I remember when I had my first child, my son, and how all of a sudden, it felt like my heart had grown exponentially. In fact, it actually felt like my heart was walking around outside my body - well, maybe not quite walking - but all swaddled up in that tiny bundle of blankets. I know I'm not the only one who feels that way, because I've seen a quote somewhere that says something to that effect, too. It's that unique mother-love...that love that sees no bounds, seems to have no beginning and no end, and reaches higher than the heavens. What, then, when a child ends up with not one, but TWO mothers?
It was an exhausting weekend. Emotionally, physically...in every way. This was, after all, the first time Shelia was coming to visit Jeremiah since he came to live with us in November, when he was just 8 days old. She could hardly wait...she's been bouncing off the walls, driving her roommate crazy for weeks, waiting anxiously for the date to arrive. I was nervous, wondering how it was going to go. I'll be honest - and I was honest with her before she came - I was afraid things weren't going to go well. I was afraid her feelings were going to get hurt. I was afraid she'd come, and Jeremiah would see her as a stranger, and not be comfortable with her, when she would want to be doing all of his care and cuddling...and I'd be left in an awkward position of feeling like I had to "rescue" him - because I told her up front I wasn't going to "force" him to be comfortable with her and wouldn't let him cry.
I prayed in the weeks leading up to the visit, and I prayed hard. I asked that the Lord would get any of my own pride or other issues out of the way, and that whatever HE wanted to happen this weekend would happen. I also prayed that my heart would be open to hear His voice through all of this. Because this whole situation is still so unknown. The legal guardianship still isn't finalized - our next court date is later this month. Shelia is in total support of us having legal guardianship...it's just been legal hold-ups. And since the beginning, Shelia made it clear that if she couldn't be Jeremiah's mom by the time he's a year old, that she wanted us to adopt him. But I know from life's experience that none of us truly know what the future holds...Jeremiah's coming into our lives in the first place is certainly a testament to that fact!

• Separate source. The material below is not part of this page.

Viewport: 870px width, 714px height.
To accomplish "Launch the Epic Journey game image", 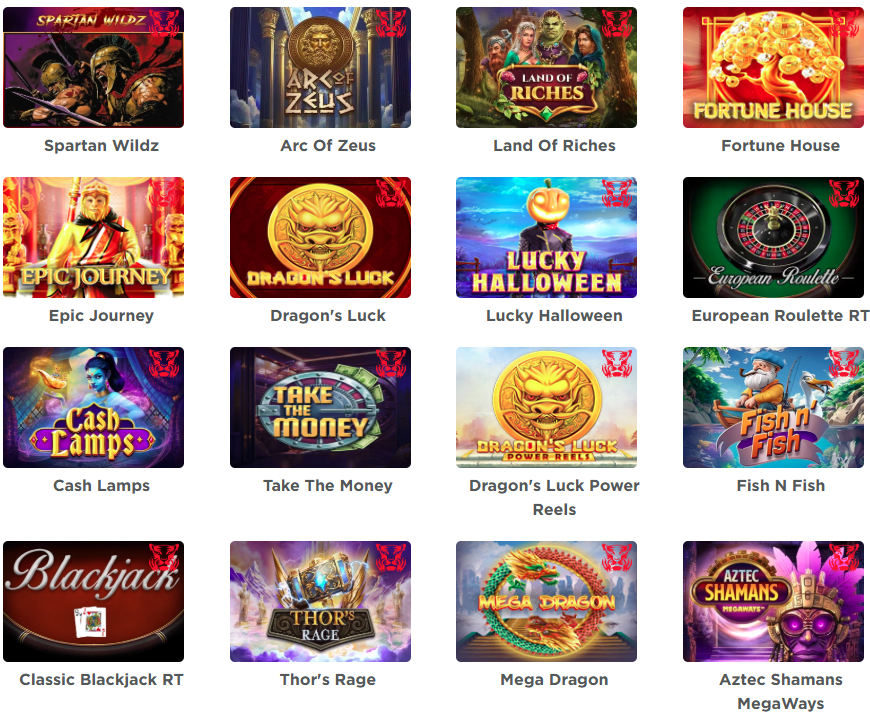I will coord(93,237).
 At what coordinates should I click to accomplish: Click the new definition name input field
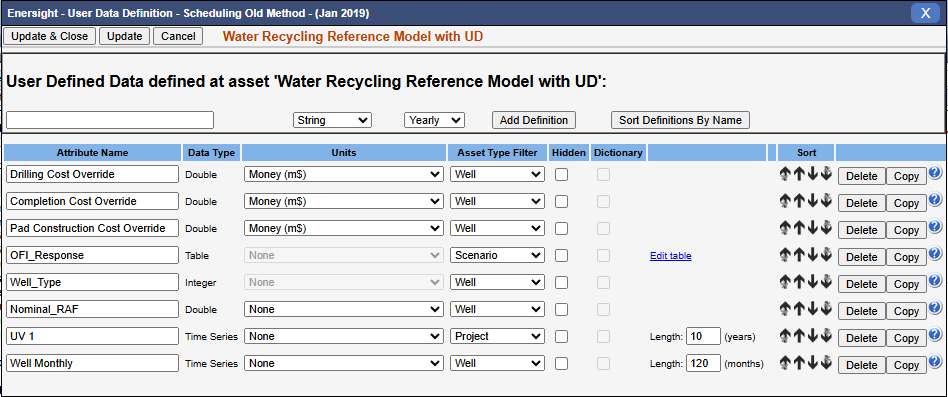point(110,120)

God is always faithful to answer our prayers - and this weekend was no different. Shelia arrived on Friday as "Jeremiah's birth mom, who I knew from a long time ago," and she left tonight as "Jeremiah's other mommy, who I'm getting to know again." Jeremiah was perfectly comfortable with Shelia the whole weekend, and while perhaps a bit slow coming with the smiles the first afternoon, by today he was giggling with her just like he does with me. God reminded me that SHE was in an impossibly hard situation - coming into OUR home, to see HER son, who we've been raising and loving and kissing and squeezing and snuggling and feeding and changing and dressing...and I'm sure she felt like she would be under a microscope. She was perfectly humble, never got offended when I told her how we did things, and soaked up every detail of Jeremiah's life that she could. And she was great with him.
When I woke up this morning, and realized it was Shelia's last day here, I felt sad for her. As a mom, I can't imagine living so far away from my child. I can't imagine not being able to see him everyday, to touch him, to smell him, to kiss and squeeze him. She made an incredibly tough choice when she decided that she couldn't give him the life she wanted for him right now, and that takes an enormous amount of love. But that love, I understand. And so we have something really BIG in common...and that is our enormous love for one little boy.
Shelia's coming back in 3 weeks for another visit, and hopes to continue monthly visits. We don't know exactly what the future holds. What I know is that in 3 weeks, I'm going to teach Shelia how to wear Jeremiah in a woven baby wrap, and we're going to do some more crafting together while she snuggles our son.